As Scott Norton put it: “These people were entertained for probably the first time in their li[v]es…That was the greatest match that has ever happened in this business…ever.”
Flying Home
On the way back, many talents just seemed grateful to return home, tired after living in a different civilisation for even a brief amount of days. There was even panic as they did not get their passports until just before leaving time.
Touching down, Flair—himself nearly not allowed to leave the country after making a somewhat disobeying speech (a point not covered in the episode)—is described as having “kissed the pavement” in excitement whilst wearing his multi-thousand dollar clothes.
Success Or Failure?
The event failed to energise the political career of Inoki, who was not re-elected and left politics behind, for then at least.
Narrator Chris Jericho draws similarities between North Korea and wrestling, both as “masters of blurring the lines between fantasy and reality.”
Norton explained that Collision In Korea was itself a spectacle: “The show itself was super cool, meeting Muhammad Ali on top of it…so being a part of that was absolutely awesome.”
Scorpio spoke about the gigantic amount of present fans, saying “That’s the only thing I can ever brag about to Hogan, that I have done something he has not done. ‘Cause I wrestled for 199,000 people two nights in a row, not one—and that’s all I got on him!”
Bischoff described any other sporting event as “pale in comparison” and knew that Vince McMahon was “livid” that there was a wrestling event that drew a bigger house than WrestleMania. He closed out by commenting: “Largest wrestling event in the world? Yep—I did that.”
Epilogue
Collision In Korea will likely forever go down as wrestling’s most controversial show. Even WWE’s forays in Saudi Arabia after Jamal Khashoggi was nowhere near this show in terms of bizarre and unbelievable locations for a wrestling event.

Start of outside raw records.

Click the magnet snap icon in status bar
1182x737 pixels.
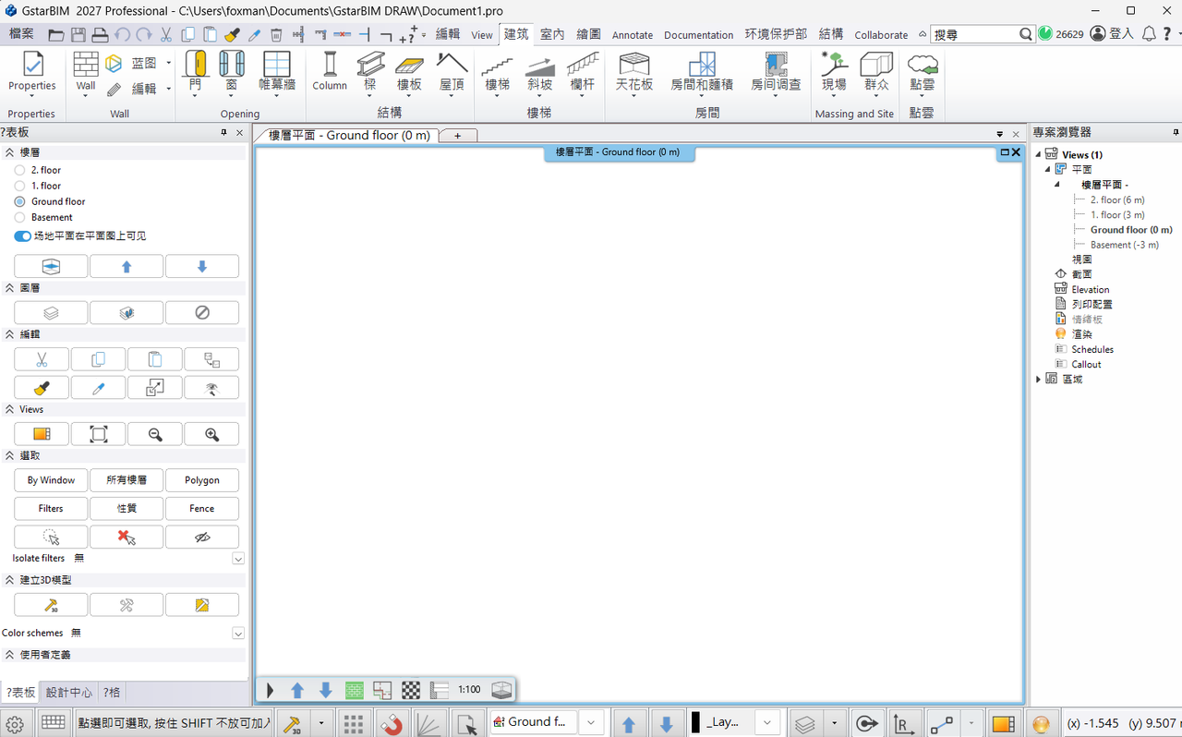392,723
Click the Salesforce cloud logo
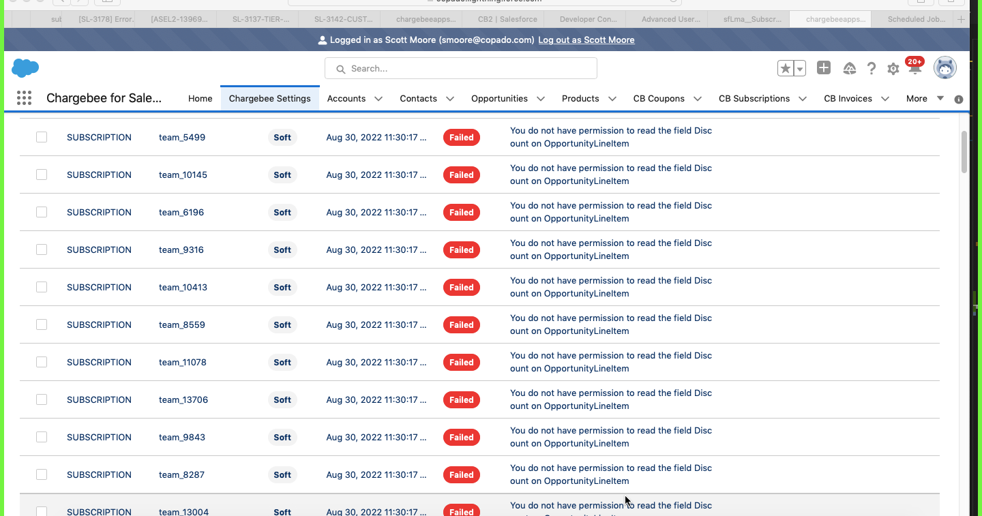Viewport: 982px width, 516px height. [x=25, y=68]
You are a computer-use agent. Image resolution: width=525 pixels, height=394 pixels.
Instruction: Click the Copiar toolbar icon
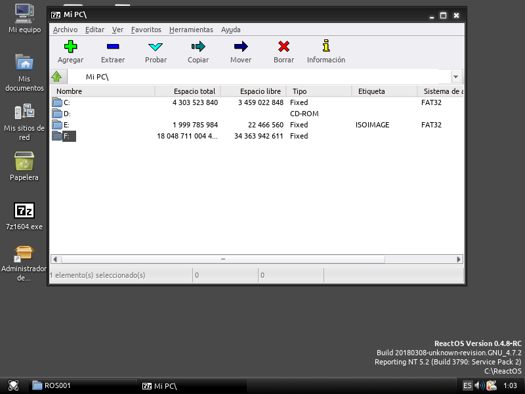(x=198, y=47)
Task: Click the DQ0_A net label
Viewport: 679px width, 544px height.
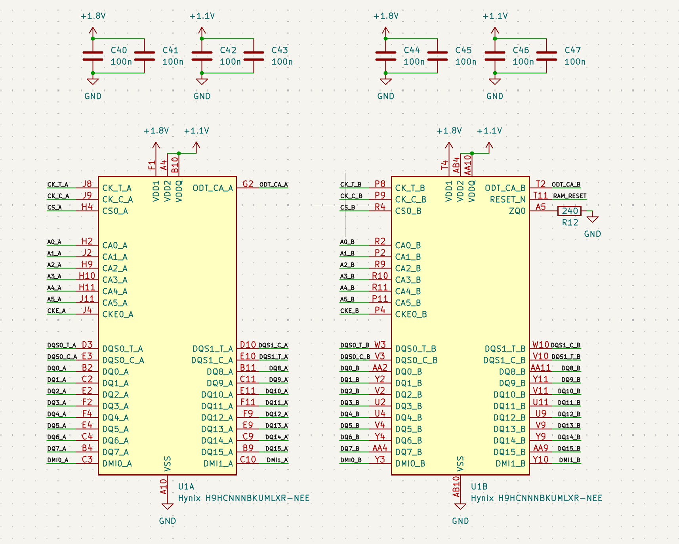Action: pos(57,368)
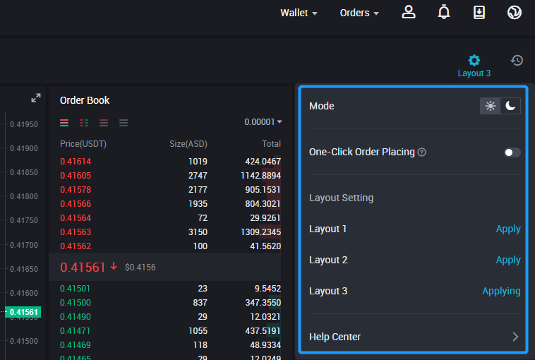Open the Wallet dropdown menu

coord(299,13)
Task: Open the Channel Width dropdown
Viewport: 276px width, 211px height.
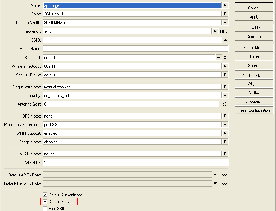Action: (x=225, y=22)
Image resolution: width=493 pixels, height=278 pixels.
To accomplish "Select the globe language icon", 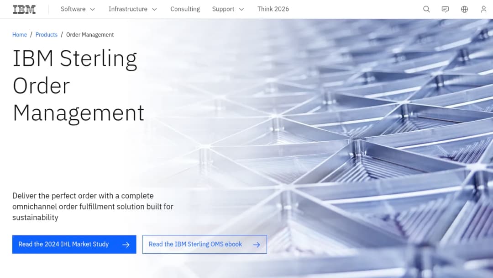I will click(x=464, y=9).
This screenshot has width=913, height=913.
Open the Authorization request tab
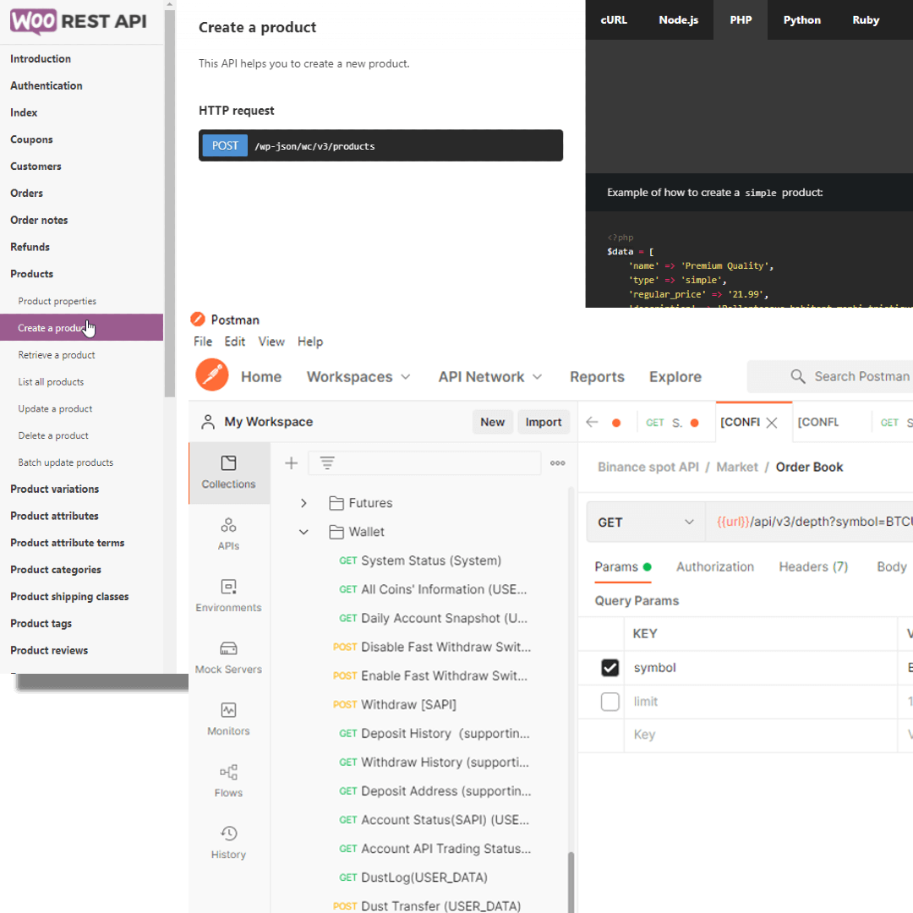coord(714,567)
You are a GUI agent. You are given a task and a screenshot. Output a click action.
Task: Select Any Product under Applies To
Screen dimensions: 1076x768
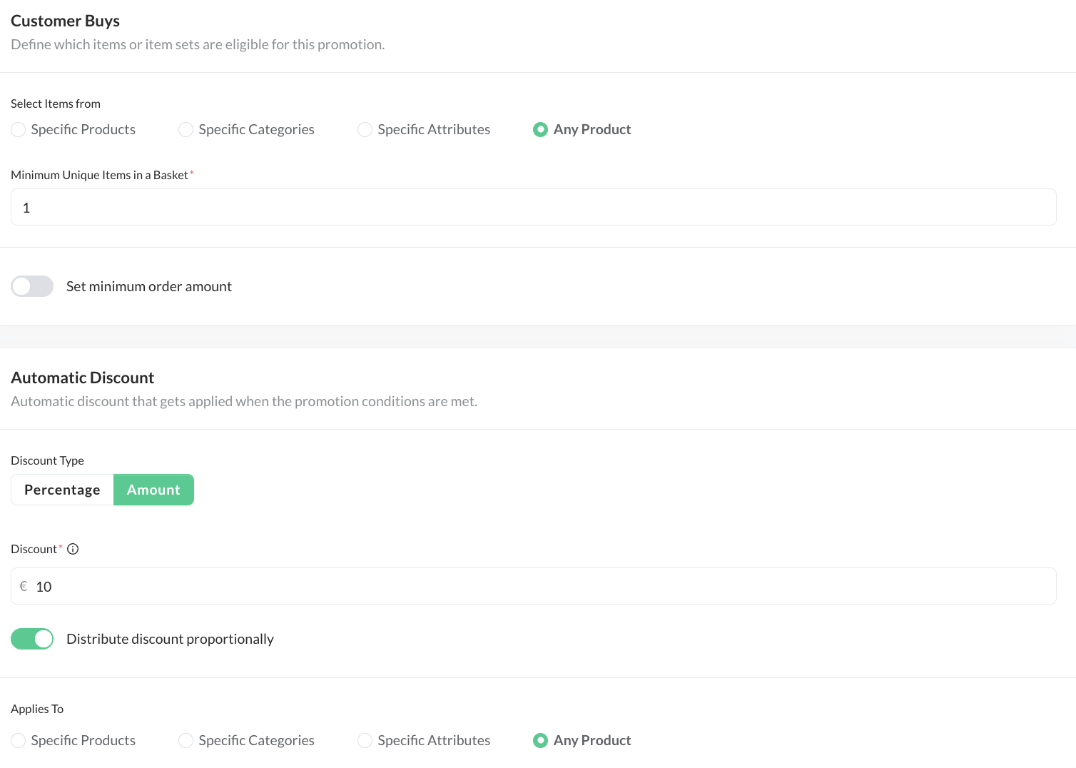pyautogui.click(x=541, y=740)
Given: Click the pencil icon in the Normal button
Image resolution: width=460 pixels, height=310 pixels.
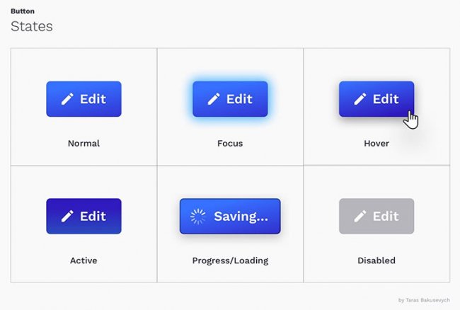Looking at the screenshot, I should click(67, 99).
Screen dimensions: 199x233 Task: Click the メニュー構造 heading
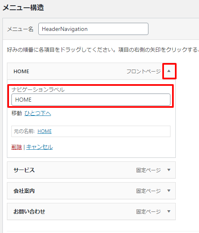tap(23, 8)
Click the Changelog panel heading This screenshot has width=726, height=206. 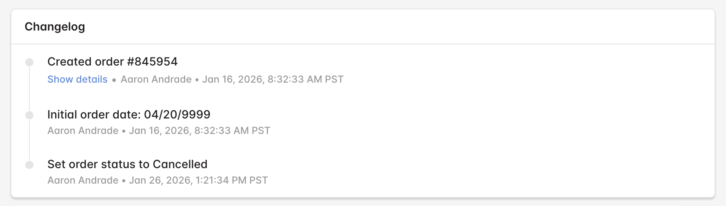tap(55, 27)
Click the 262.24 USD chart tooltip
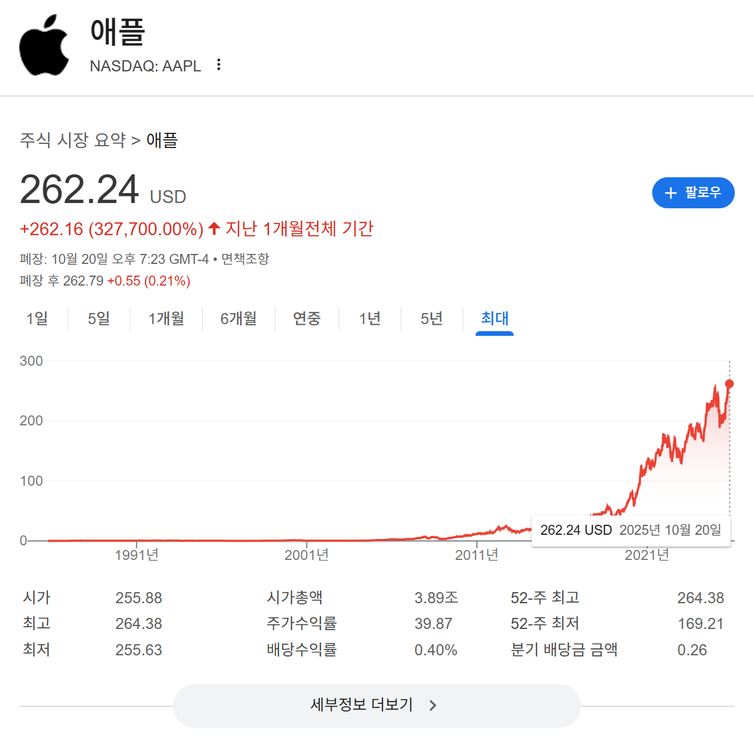This screenshot has width=754, height=746. tap(631, 530)
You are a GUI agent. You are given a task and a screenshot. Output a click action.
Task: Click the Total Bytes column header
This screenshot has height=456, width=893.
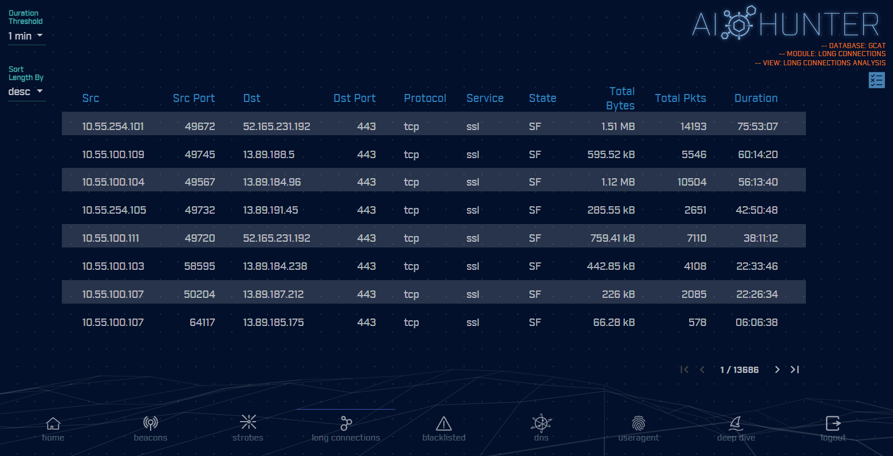point(621,99)
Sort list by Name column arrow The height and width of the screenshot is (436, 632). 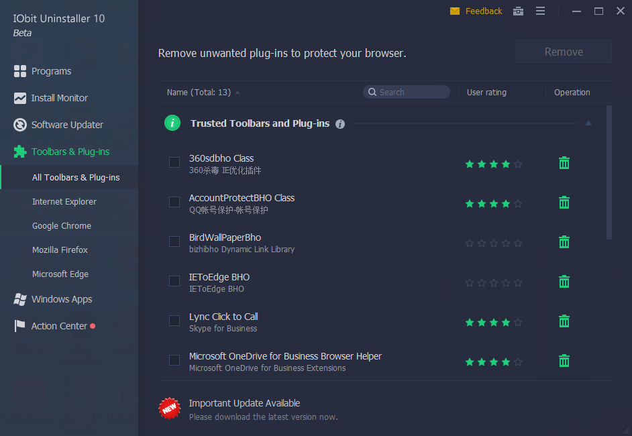(238, 93)
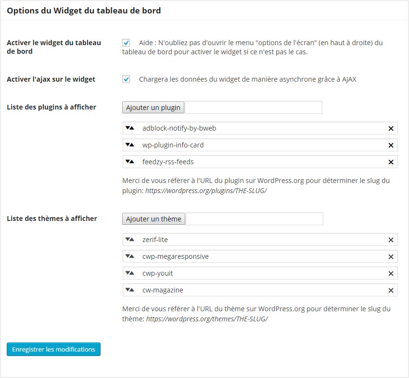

Entering a completely shut-off communist nation under authoritarian rule on a peace mission was a totally strange scenario. Whilst wrestlers’ lives were hell there and the payoff barely worth it, it was certainly a once in a lifetime experience—and one for which they were thankful when they touched Japanese land on return.
We will never see the likes of wrestling in North Korea again. That is, of course, unless Vince McMahon ever wishes to break the one record Eric Bischoff holds over him.